- DATA EXTRACT -

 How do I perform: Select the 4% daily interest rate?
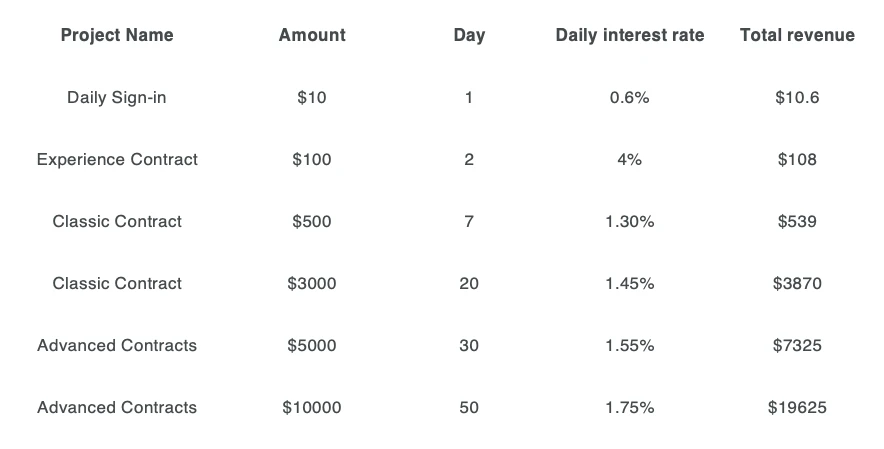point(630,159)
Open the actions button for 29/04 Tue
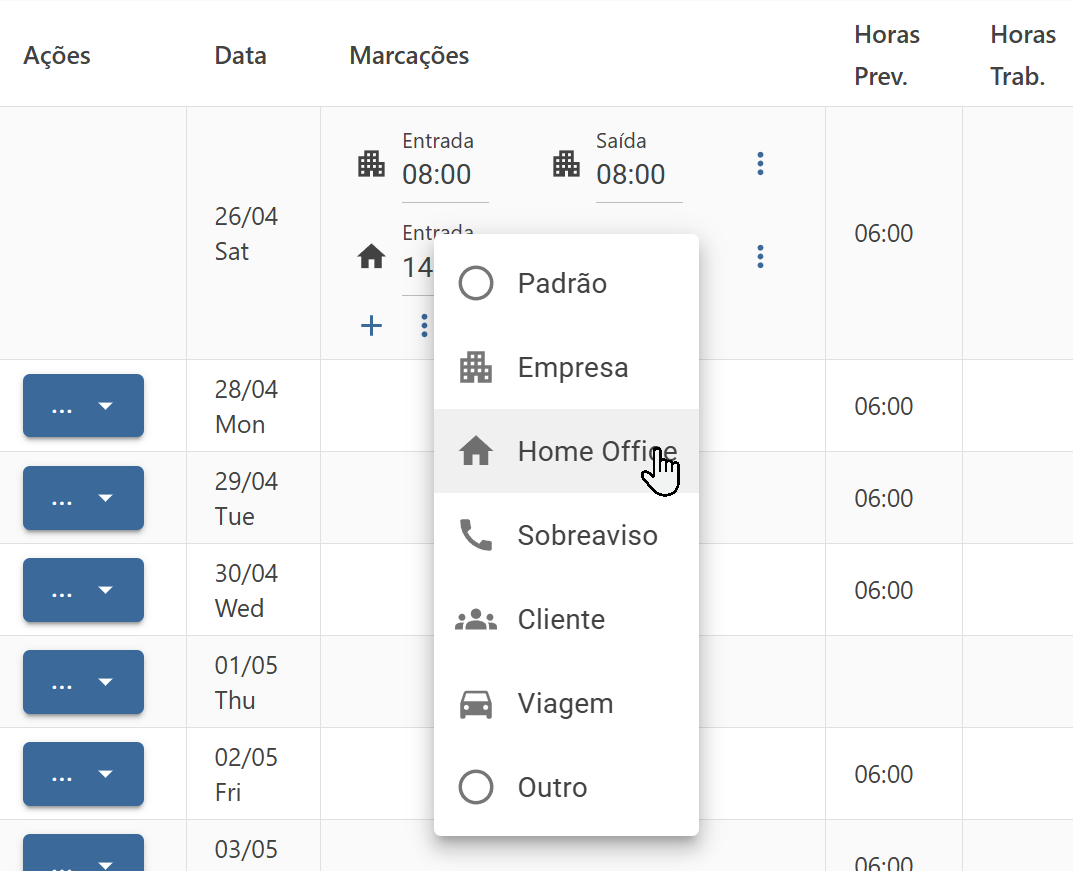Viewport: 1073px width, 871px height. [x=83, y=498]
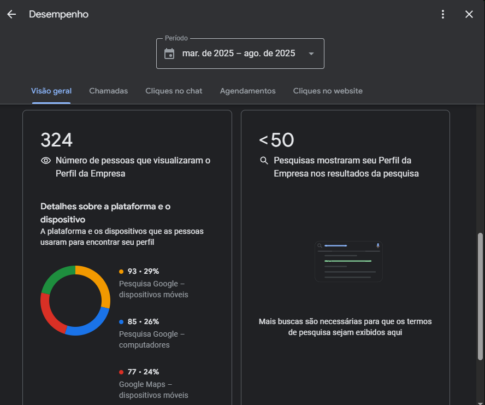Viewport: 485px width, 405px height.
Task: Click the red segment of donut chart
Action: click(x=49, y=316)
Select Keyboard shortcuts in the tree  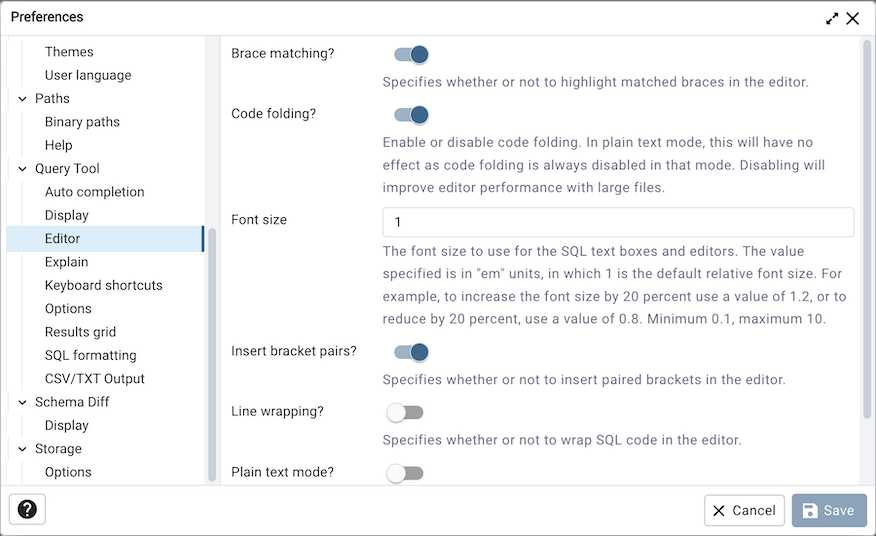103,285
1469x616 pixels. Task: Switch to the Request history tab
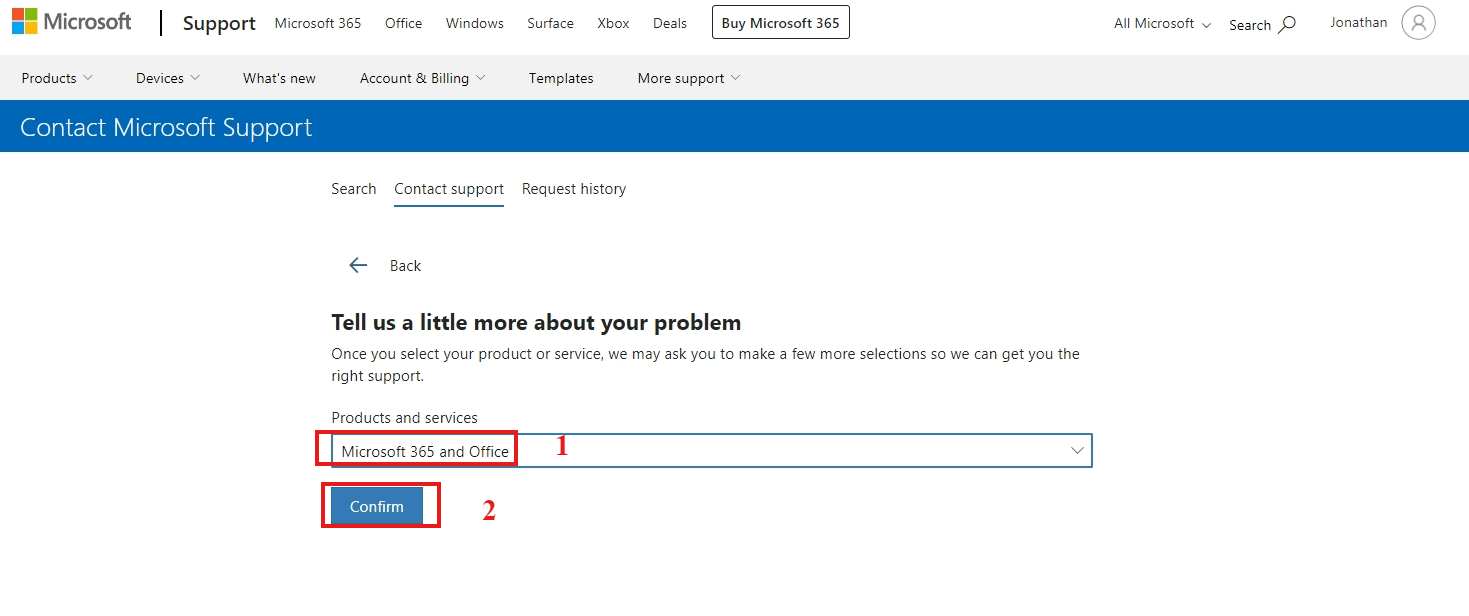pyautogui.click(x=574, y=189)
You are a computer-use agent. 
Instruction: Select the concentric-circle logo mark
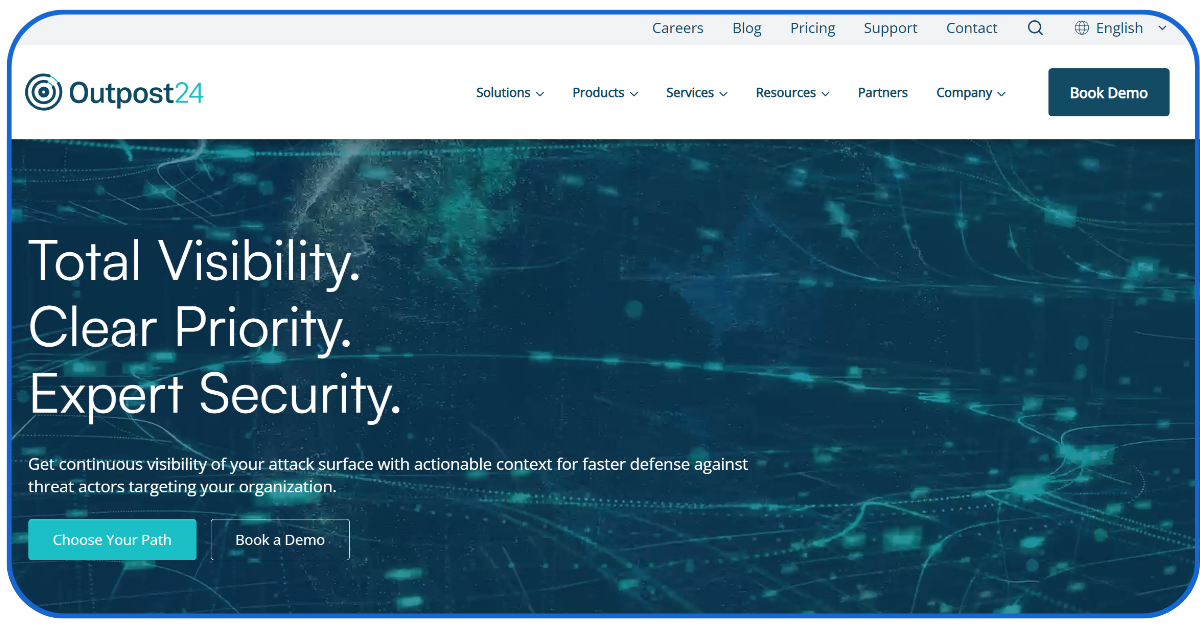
--
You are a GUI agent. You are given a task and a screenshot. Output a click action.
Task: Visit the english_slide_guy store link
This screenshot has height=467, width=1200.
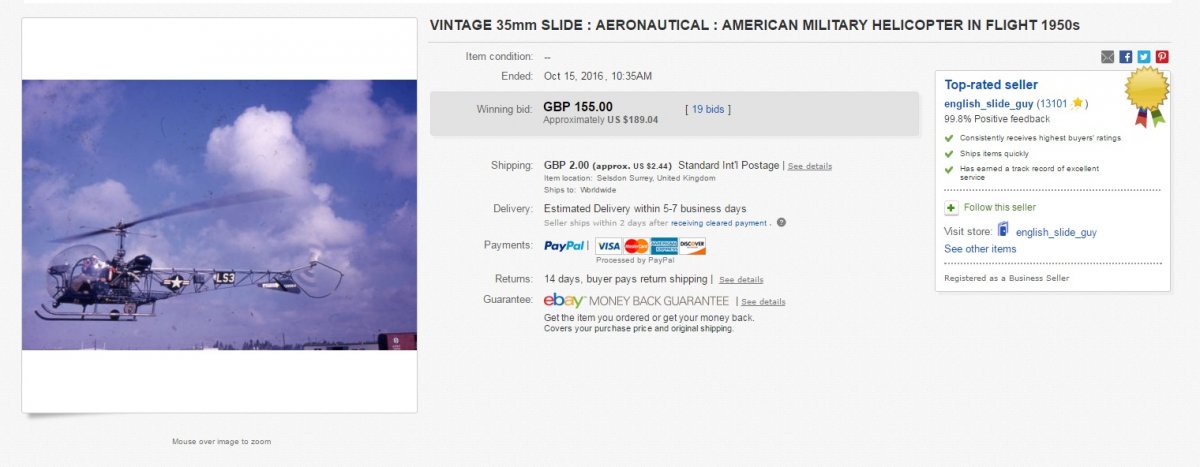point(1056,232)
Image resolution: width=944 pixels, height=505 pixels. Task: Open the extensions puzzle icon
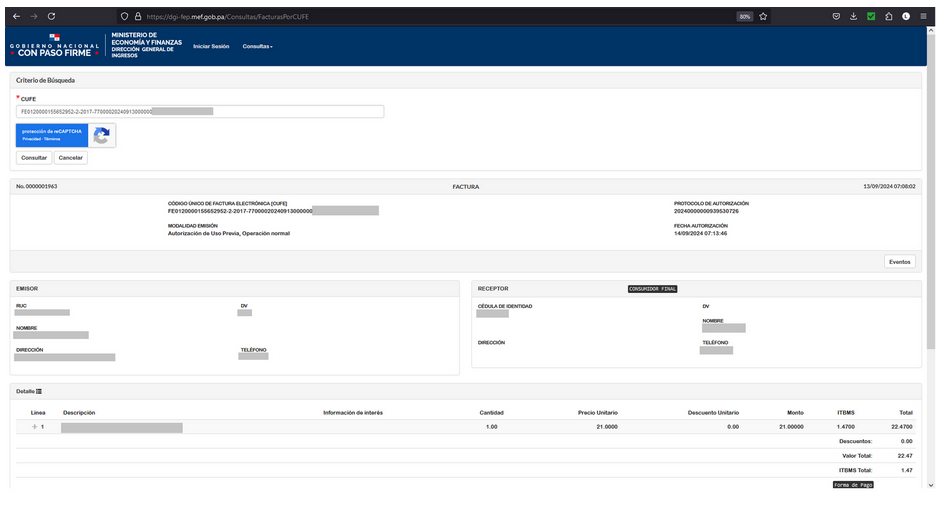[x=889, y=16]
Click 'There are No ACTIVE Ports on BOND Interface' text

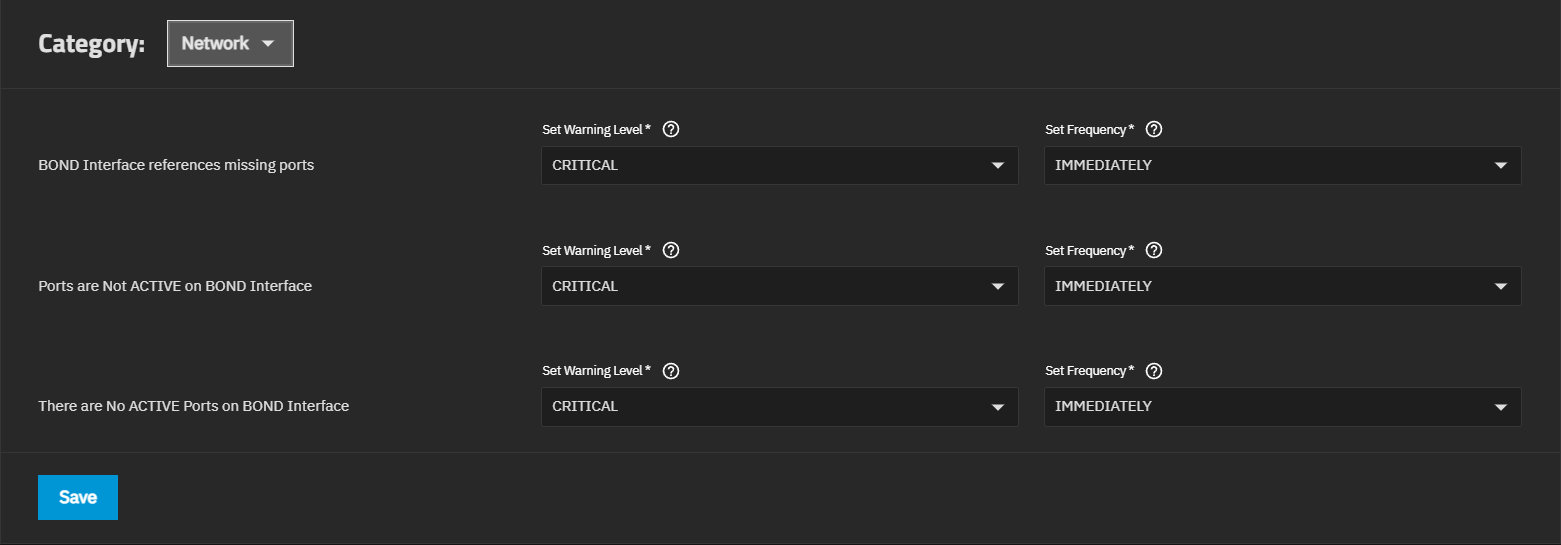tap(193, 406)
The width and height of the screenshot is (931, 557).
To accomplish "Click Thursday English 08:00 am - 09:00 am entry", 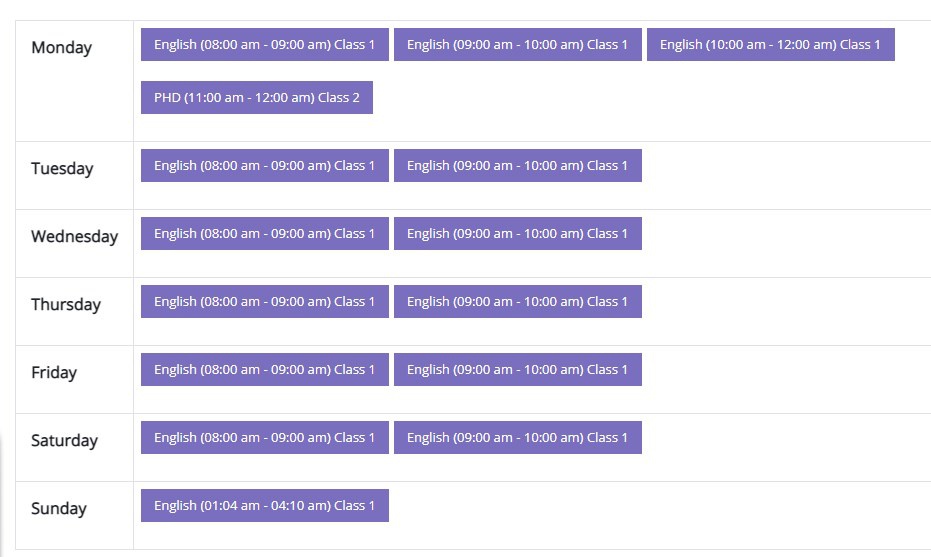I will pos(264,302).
--
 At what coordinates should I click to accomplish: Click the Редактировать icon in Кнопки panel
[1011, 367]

- TASK OBJECTIVE -
Restate the lines above from the one containing "Image resolution: width=944" through the one containing "The width and", inclusive, exactly and without pictures.

- EXERCISE RESPONSE -
Image resolution: width=944 pixels, height=505 pixels. Task: Open the extensions puzzle icon
[x=889, y=16]
Click 'There are No ACTIVE Ports on BOND Interface' text

tap(193, 406)
The width and height of the screenshot is (931, 557).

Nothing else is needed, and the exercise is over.